Native Village 
Youth and Education News
May, 2013

Two Bedroom Home that Housed 13 on Pine Ridge Reservation at US Capitol
Condensed by Native Village

Washington DC:  One small sign posted on a house transported 1,500 miles from South Dakota to Washington, DC, speaks volumes about living conditions on the Pine Ridge Indian Reservation. It reads:

“A month ago,
 13 people
lived in this
2 bedroom,
1 bath home.”

“People stopped and asked if this was a real house,” said Kristy Bluebird from the Oglala Sioux Lakota Housing Authority.

The house is one of the original homes built at Pine Ridge Village. It was numbered #006 when it was erected in the 1960s as part of the low income funding made available then.

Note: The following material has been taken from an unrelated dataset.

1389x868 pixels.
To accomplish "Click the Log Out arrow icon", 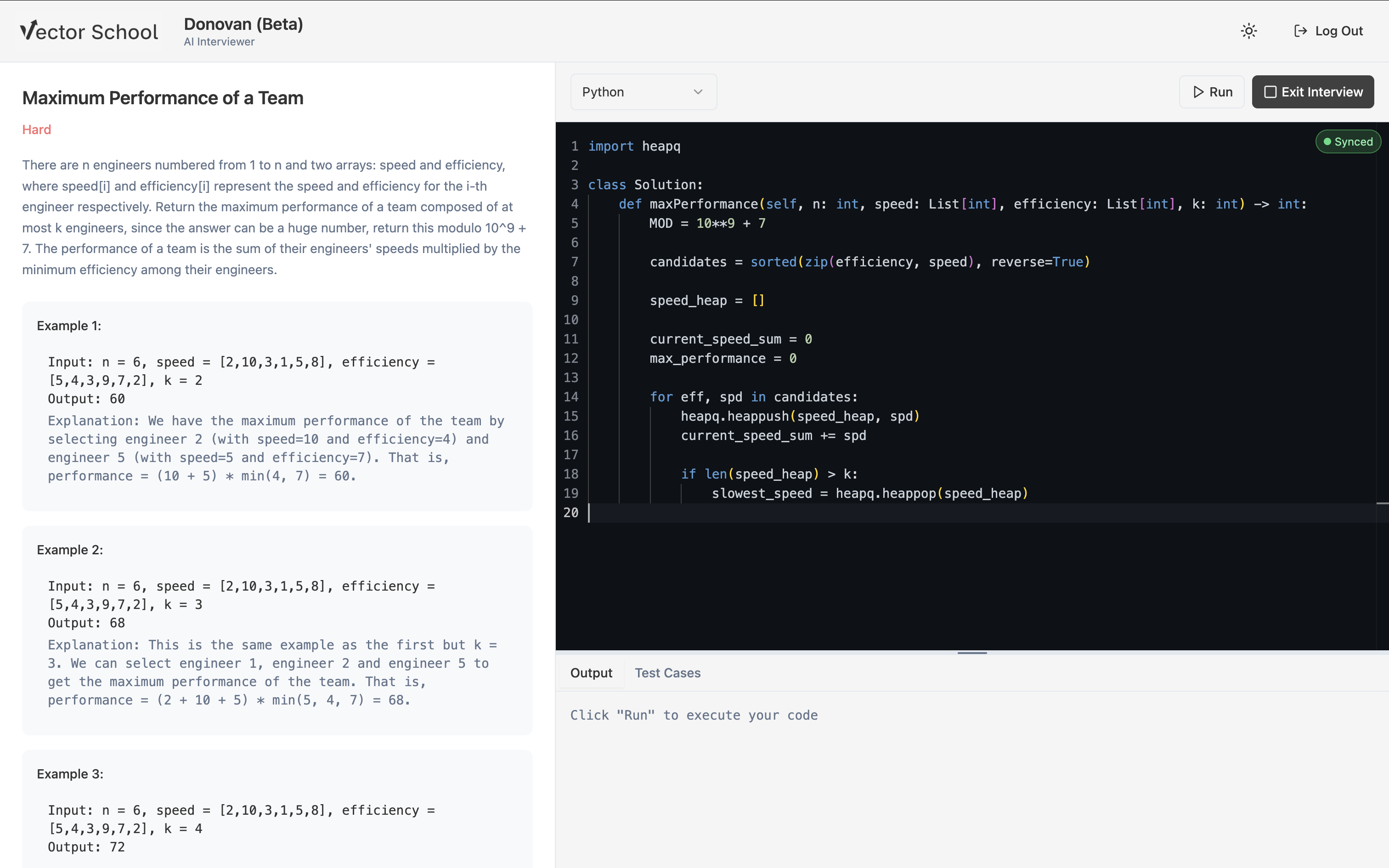I will tap(1301, 31).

The house was brought to Washington by the "Trial of Hope for Indian Housing." Their mission was:

To show Congress and Americans the shameful housing conditions on Pine Ridge;

To press for emergency legislation to build new homes on the most seriously impacted reservations and Alaskan Native communities.

Organizers hoped to attract members of Congress to see the deplorable living conditions on Pine Ridge. However, the only member of Congress to attend the short program was Senator Heidi Heitkamp, D North Dakota, who sits on the US Committee on Indian Affairs.

The house was transported the nation's capital strapped on a trailer. The motorcade and demonstration were initiated by the Oglala Sioux tribe, the Oglala Sioux Lakota Housing Authority, and the Oglala Sioux Tribe Partnership for Housing. All funds for the trip were donated.

The house may have a home at the Smithsonian Institute. However, Smithsonian officials indicated they do not have room for the house at this time. In the meantime, the Piscataway Conoy Tribe of Maryland will store it while conversation continues with Smithsonian officials.

The family who lived in the home up to a month ago have received other living arrangements on Pine Ridge.